泥の混じった水の匂いが、喉奥から鼻へ抜けていく。岸に掴まり咳き込んでいると、「母さん!」と昭一が、ひしと腕を掴んできた。
岸に上がる。昭一はおんぶ紐を解き、康明を抱きかかえる。先程から泣き声一つ上げない。口元に手を当てると、微かな呼気が手のひらに触れる。しかし、目を閉じて、ぐったりとしている。
急がなくては。まだ弘子と啓子がいる。
北側の岸には、小さな人影がいくつも残されている。他の家族達は、跡取りの長男だけを連れて行くことにしたようだった。増水した川を往復するのは、難しい。男は子供を抱えて泳げるが、女には無理だ。三十八度線の向こう側に連れて行ける子は、一人だけ。
私、以外は。
大きく息を吸う。荒れた水面へ身を滑り込ませる。十二月の水は身を切るように冷たい。
泳ぐのは極東選手権競技大会の時以来だった。マニラまで行かせたのにと、最下位を取った者に浴びせられた言葉は、この水のように冷たかった。
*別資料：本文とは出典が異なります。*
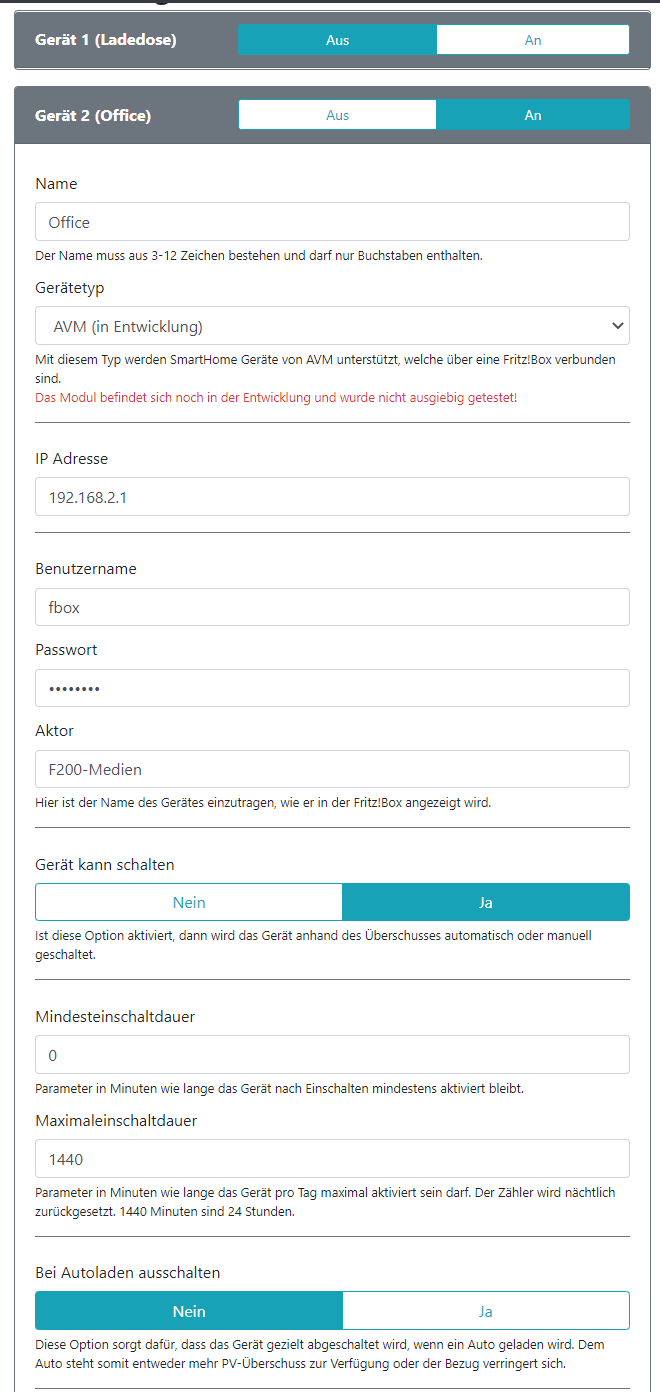Set Gerät 2 (Office) to Aus
660x1392 pixels.
[x=337, y=115]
だが、子供を見捨てるために、ここまで連れてきたのではない。
息継ぎの為に顔を上げる。霞む視界に、二人の影が重なって見える。啓子はまだ四歳なのに、自分の足でここまでついてきた。
『啓子から目を離してはいけないよ』
あとふたかき、ひとかきというところで、夫の言葉を思い出す。あれは、啓子が産まれた夜のことだった。
それなら、どうして。
岸に掴まる。指が土に食い込む。
それなら、どうして帰ってきてくださらないんですか。四人の子供を、どうやって連れて行けと言うのですか。
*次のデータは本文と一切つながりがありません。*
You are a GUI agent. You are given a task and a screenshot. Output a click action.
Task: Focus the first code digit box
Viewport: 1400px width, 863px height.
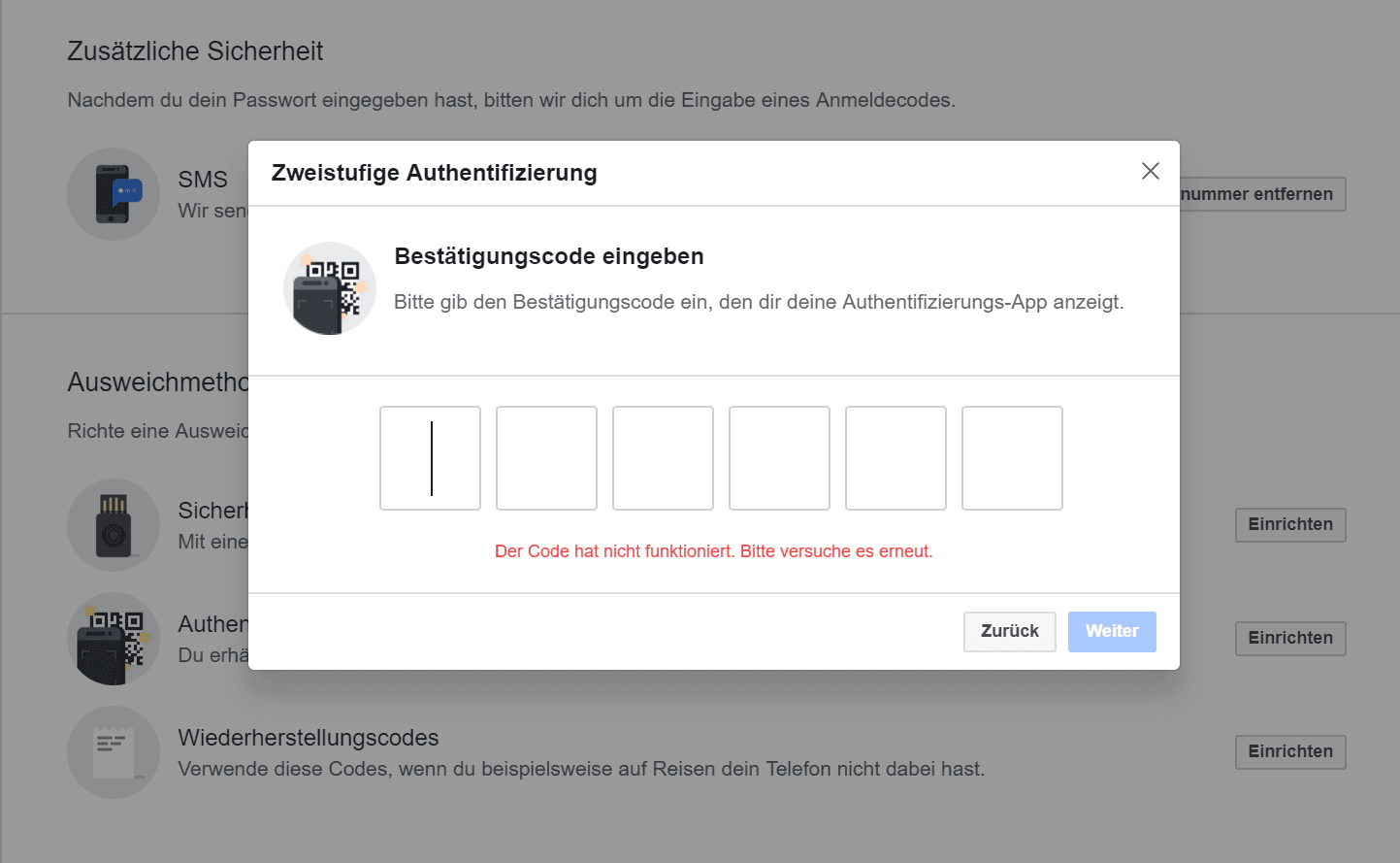pyautogui.click(x=430, y=458)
息を吐きだす。水を吸った着物が、私をまた川へ引きずり戻そうとせんばかりに重い。
「お母さん!」
弘子が啓子の顔を押さえつけながら叫ぶ。既に啓子は弘子の小指に噛みついていた。自分より小さい啓子を、倒れた弘子は押しのけることすらできない。
「啓子!」
啓子は大きく口を開けたまま、ぴたりと動きを止めた。